____ Task input

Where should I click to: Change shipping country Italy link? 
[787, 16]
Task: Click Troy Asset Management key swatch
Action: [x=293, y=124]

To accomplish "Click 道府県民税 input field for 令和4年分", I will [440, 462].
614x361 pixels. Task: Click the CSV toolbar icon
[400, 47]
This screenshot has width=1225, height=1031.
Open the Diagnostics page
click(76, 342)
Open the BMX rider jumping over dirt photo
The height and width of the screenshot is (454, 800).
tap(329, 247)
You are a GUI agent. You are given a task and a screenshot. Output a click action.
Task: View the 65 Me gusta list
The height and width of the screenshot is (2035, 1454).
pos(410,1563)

________

• **Problem details**:
Every line from the one containing "Open the Diagnostics page" to the final line of the listing above should be set down exactly, with nothing added.

• **Response to the task**:
Open the Diagnostics page
click(76, 342)
Open the BMX rider jumping over dirt photo
The height and width of the screenshot is (454, 800).
tap(329, 247)
You are a GUI agent. You are given a task and a screenshot. Output a click action.
Task: View the 65 Me gusta list
The height and width of the screenshot is (2035, 1454).
pos(410,1563)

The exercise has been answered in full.